Une bande de jeunes, certainement des « grands ados », qui se retrouvent dans une chambre, qui jouent aux cartes en exerçant leur art de rouler des oinjs parfaits. Qui pointent leur nez dehors, pour mater, pour trouver de la meuf, pour consommer à outrance des alcools forts ... Affligeant !... affligeant parce qu’il y a dans ces scènes de vie d’un groupe, beaucoup de réalité, car combien de jeunes comme eux aujourd’hui, qui ne se projettent pas dans l’avenir, se ralentissent même et se terrent par peur de la vie d’adultes ?



Le narrateur, Jonas, témoigne pour eux, il exprime le ressenti de ses pairs, montre son besoin de sécurité au sein de cette équipe, sa peur de sortir des sentiers battus, il le confirme en avouant : « dans l’eau, dès que je ne bouge plus, je coule, comme dans le ring. Alors que dans la vie, je ne vais que là où j’ai pied … » Et on sent, tout au long du roman, un énorme décalage entre la façon de parler de Jonas et ses actes. Un potentiel mais aucune confiance et une vision de soi bien négative.
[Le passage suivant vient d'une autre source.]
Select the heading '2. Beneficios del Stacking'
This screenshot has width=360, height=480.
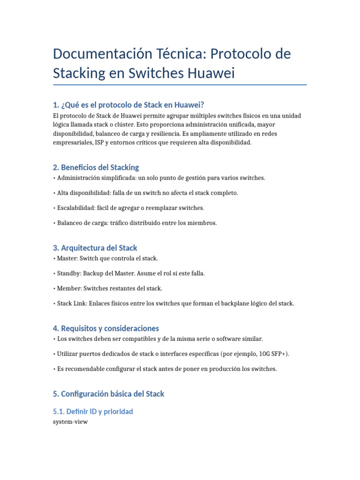point(96,167)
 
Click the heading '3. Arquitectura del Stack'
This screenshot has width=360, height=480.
point(95,248)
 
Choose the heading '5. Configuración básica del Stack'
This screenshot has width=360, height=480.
point(109,394)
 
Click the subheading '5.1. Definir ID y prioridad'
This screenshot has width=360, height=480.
point(93,411)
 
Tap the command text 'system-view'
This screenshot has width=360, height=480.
point(70,421)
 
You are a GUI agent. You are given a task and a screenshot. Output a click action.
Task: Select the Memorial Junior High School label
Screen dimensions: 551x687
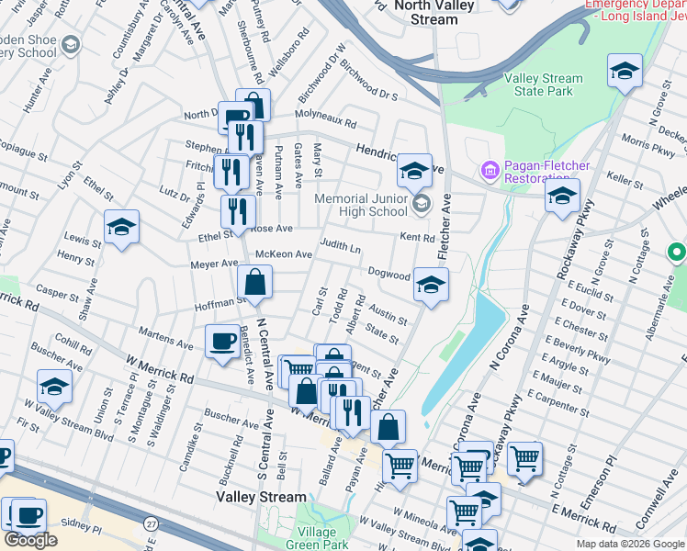[x=361, y=205]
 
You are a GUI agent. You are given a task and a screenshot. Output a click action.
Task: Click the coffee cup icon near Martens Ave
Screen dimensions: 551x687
[x=222, y=342]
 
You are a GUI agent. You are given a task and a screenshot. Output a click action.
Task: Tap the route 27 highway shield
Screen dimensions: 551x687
[x=148, y=523]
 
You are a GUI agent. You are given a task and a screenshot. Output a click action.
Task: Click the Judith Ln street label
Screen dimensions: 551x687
[x=340, y=248]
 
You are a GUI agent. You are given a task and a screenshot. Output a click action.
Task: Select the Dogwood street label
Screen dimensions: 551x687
[x=389, y=275]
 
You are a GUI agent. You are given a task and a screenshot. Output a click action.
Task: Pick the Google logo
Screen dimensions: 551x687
[x=31, y=540]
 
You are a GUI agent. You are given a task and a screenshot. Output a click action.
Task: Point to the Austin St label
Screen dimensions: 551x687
[x=388, y=312]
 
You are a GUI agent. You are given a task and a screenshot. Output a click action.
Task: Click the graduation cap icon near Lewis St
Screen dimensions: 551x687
[x=121, y=228]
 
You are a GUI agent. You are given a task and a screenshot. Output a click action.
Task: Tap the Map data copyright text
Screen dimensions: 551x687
[x=631, y=544]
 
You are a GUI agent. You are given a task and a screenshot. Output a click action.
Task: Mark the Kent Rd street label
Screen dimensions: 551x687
[x=417, y=238]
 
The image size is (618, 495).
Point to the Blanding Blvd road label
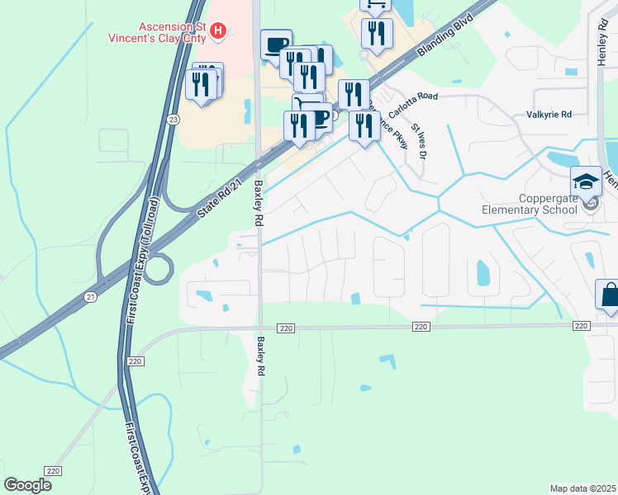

Si j’ai pu me faire une idée des personnages, je dois avouer que ce roman ne m’a pas intéressée le moins du monde. Pourquoi l’ai-je poursuivi ? me demanderez-vous…Simplement par curiosité, pour essayer de percevoir une évolution des personnages et du récit. Mais il n’en fut rien. J’ai même ressenti un certain agacement. Je ne nie pas que l’auteur ait eu un objectif, au moins celui de manier les registres de langue et peut-être montrer un fait de société, mais ce genre de récit n’est pas pour moi.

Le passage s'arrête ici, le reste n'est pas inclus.